Muchas veces, el fuego de los sueños suele referirse a la energía psíquica, a la fuerza vital instintiva o a la fuerza espiritual del sujeto. El fuego puede presentarse en diversas formas: hogueras en un campo, llamas de colores, habitaciones con hogar o fuego misterioso, llamas que le tocan a uno sin quemar o llamas que le persiguen a uno, en este último caso el huir de dichas llamas bien puede indicar una etapa de desarrollo de la personalidad y de la vitalidad, relacionada con la sexualidad y el no estar preparado aún para dicho cambio.
El fuego también puede presentarse como un elemento purificador. Cuando existen deseos de mejorar, de quemar o de desprenderse de las impurezas morales y de las escorias que la vida cotidiana ha acumulado en uno. El verse, por ejemplo, quemando hojas secas o ramas en una hoguera, quiere decir que interiormente la personalidad está eliminando o "quemando" aquellos lastres inútiles y que hay una evolución moral muy positiva en el soñante.

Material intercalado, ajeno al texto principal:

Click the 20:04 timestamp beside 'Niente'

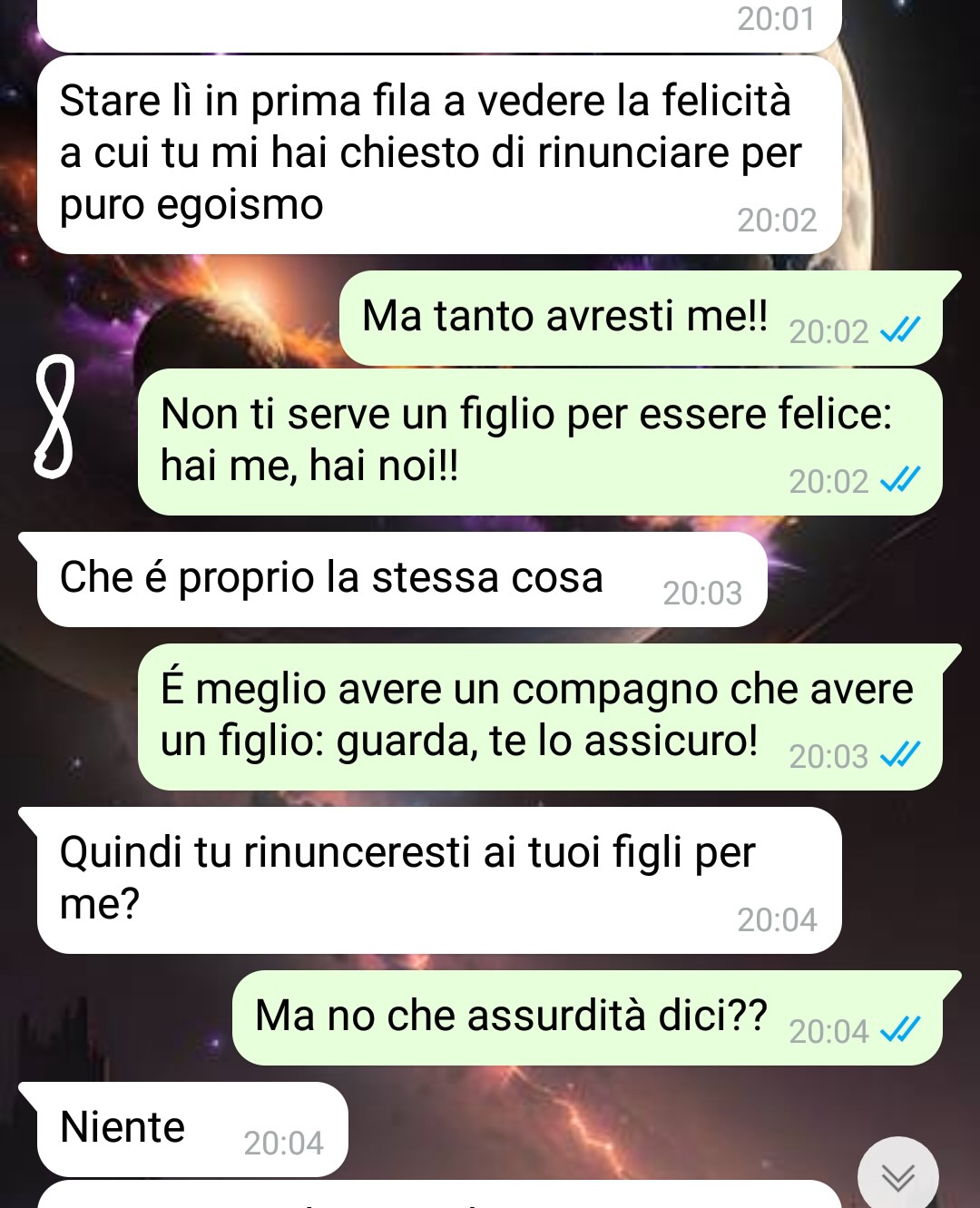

El fuego de los sueños también puede hacer referencia a la sexualidad. En este aspecto erótico, el fuego o incendio en una habitación, dormitorio, cama, etc. pueden advertir al soñante de que están naciendo en su personalidad deseos incontrolados, pasiones abarsadoras y deseos eróticos intensos que pueden perjudicar su personalidad e integridad y la estabilidad de la vida cotidiana que había llevado hasta entonces.
Los fuegos y llamas repetidos en algunos sueños pueden estar advirtiendo de alguna afección de tipo circulatorio o cardiovascular.
Una mujer que sueñe que hay fuego en la puerta de su habitación expresa su fuerte excitación sexual.